When we leave ourselves alone, we are able to be honest—truly honest—about our brokenness. We can name our fears and our faults, our longings and our loves. And we can allow God to reshape them, to heal them, to bring them under His blessing.
Will you give yourself some space today? Will you allow the Spirit of God to bring to the surface the things you are ashamed of? Not so He can add to your shame, but so that He can give you a new name.
You see, when we wait for God alone, and when we wait alone for God, we will find Him. And He is a fortress than cannot be shaken.

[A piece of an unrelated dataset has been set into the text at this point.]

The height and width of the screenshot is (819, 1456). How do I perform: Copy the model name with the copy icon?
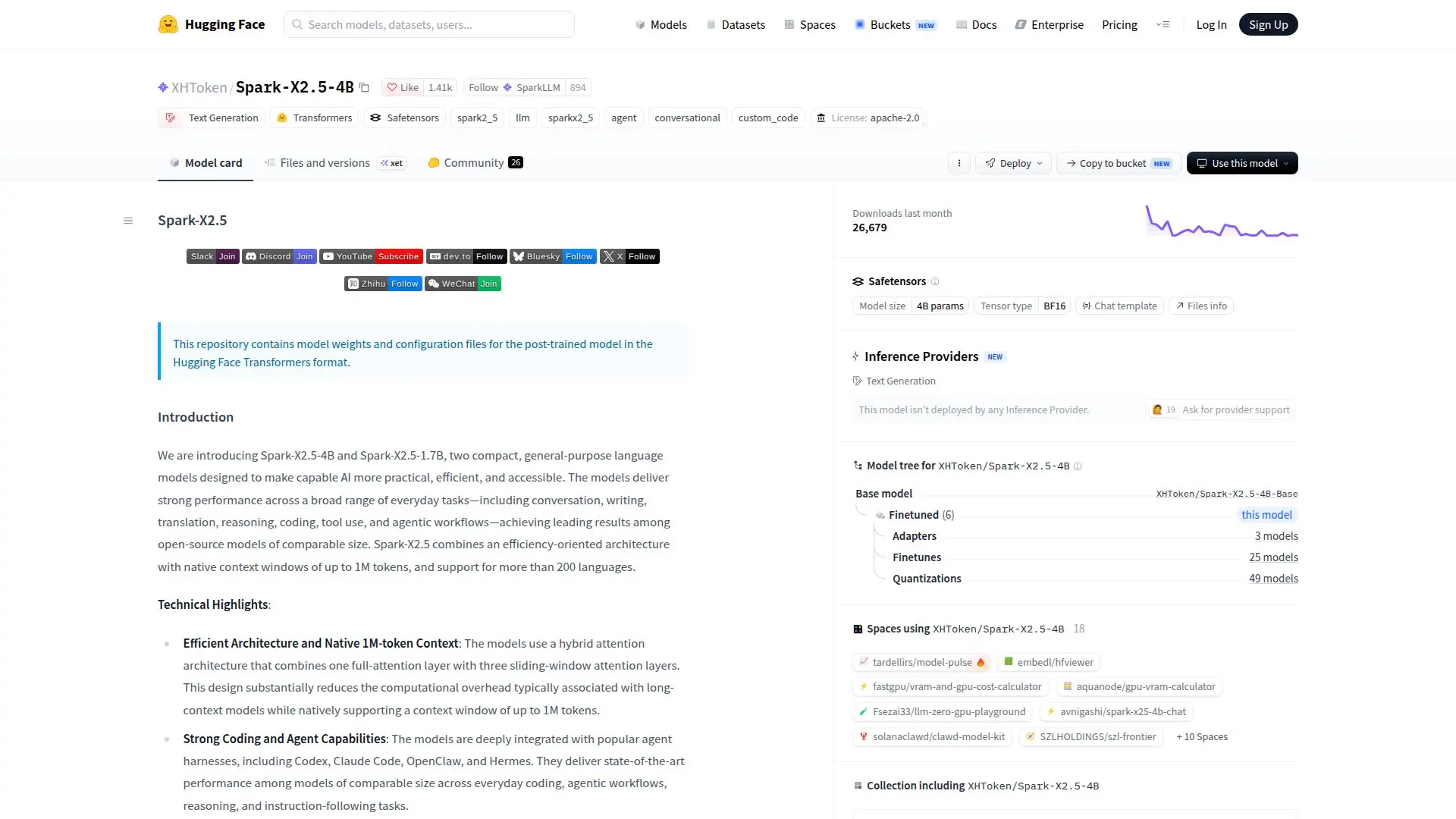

We are, as C. S. Lewis once wrote, ‘too easily pleased.’ We settle for false securities, for a cheap refuge in the busyness and noise of life. We cling to temporary attachments and passing pleasures. But if we would ‘send it all across the river,’ and find ourselves alone, then we can wait.
And when we wait, we will find our salvation in God alone.
Take a moment. Be still. Wait upon the Lord.